> **Description of the task**:
Update the data starting with the line with "Where should I" and going on through the end of the data: replace "Productivity tab" with "Settings tab" and change nothing else. Give only those lines, and leave the pictures out.
= = = = = = =
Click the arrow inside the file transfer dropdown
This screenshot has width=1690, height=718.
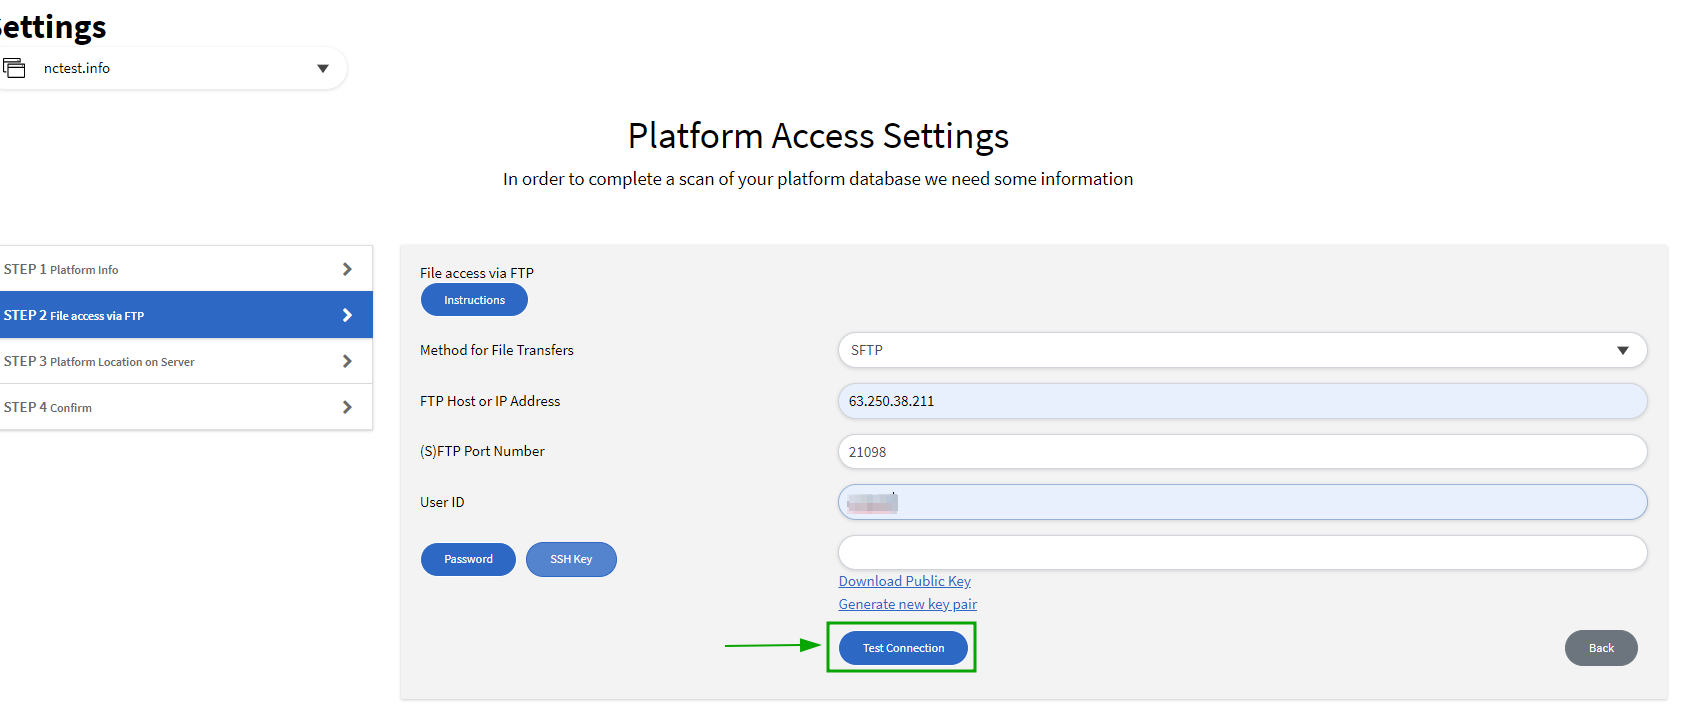tap(1624, 350)
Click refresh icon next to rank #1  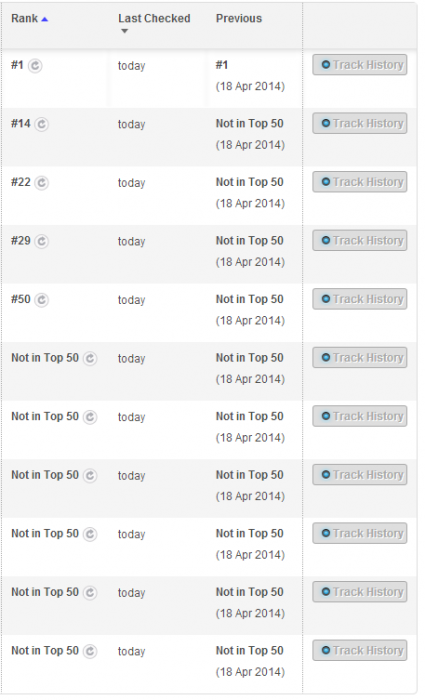[35, 66]
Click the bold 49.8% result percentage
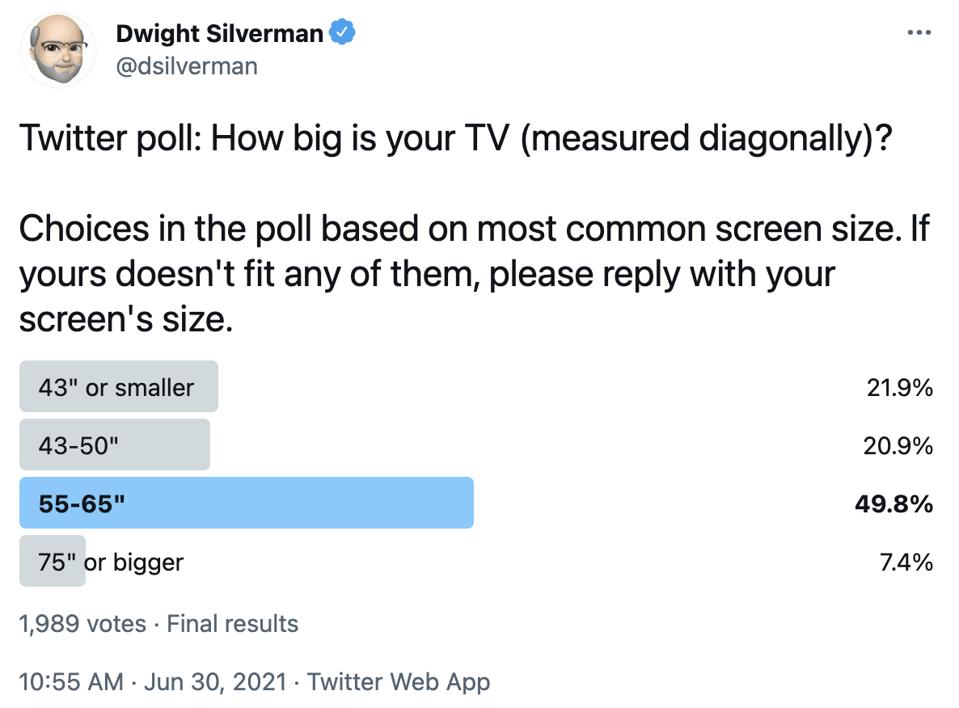Viewport: 959px width, 708px height. [893, 503]
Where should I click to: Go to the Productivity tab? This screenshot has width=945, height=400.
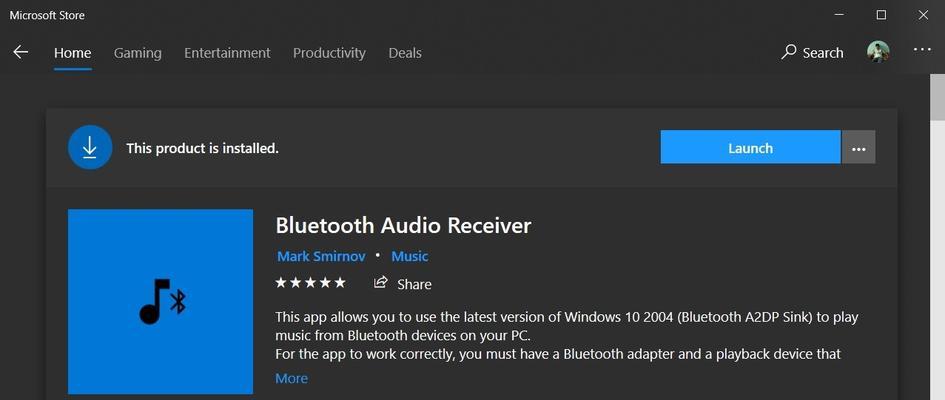coord(329,53)
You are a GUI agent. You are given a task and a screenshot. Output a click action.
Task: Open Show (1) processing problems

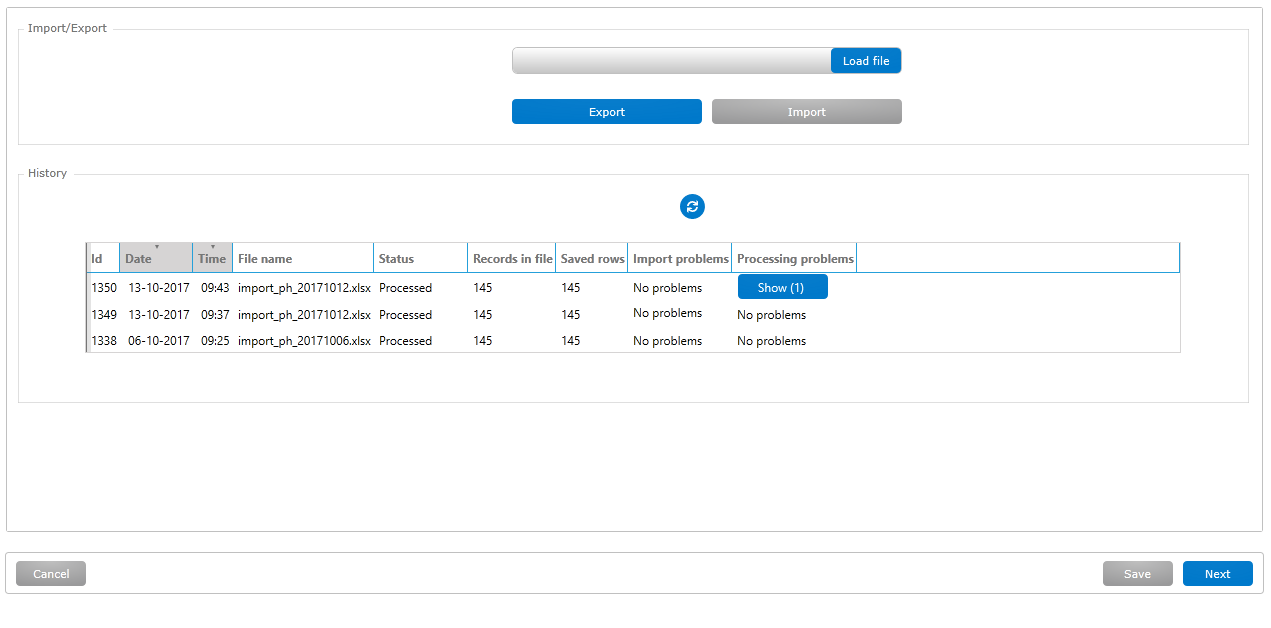[782, 288]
= = = = = = =
> **Output for this task**:
Where should I click to: Go to the Settings tab? This screenshot has width=945, height=400.
coord(329,53)
You are a GUI agent. You are given a task and a screenshot. Output a click action.
Task: Open Show (1) processing problems

[782, 288]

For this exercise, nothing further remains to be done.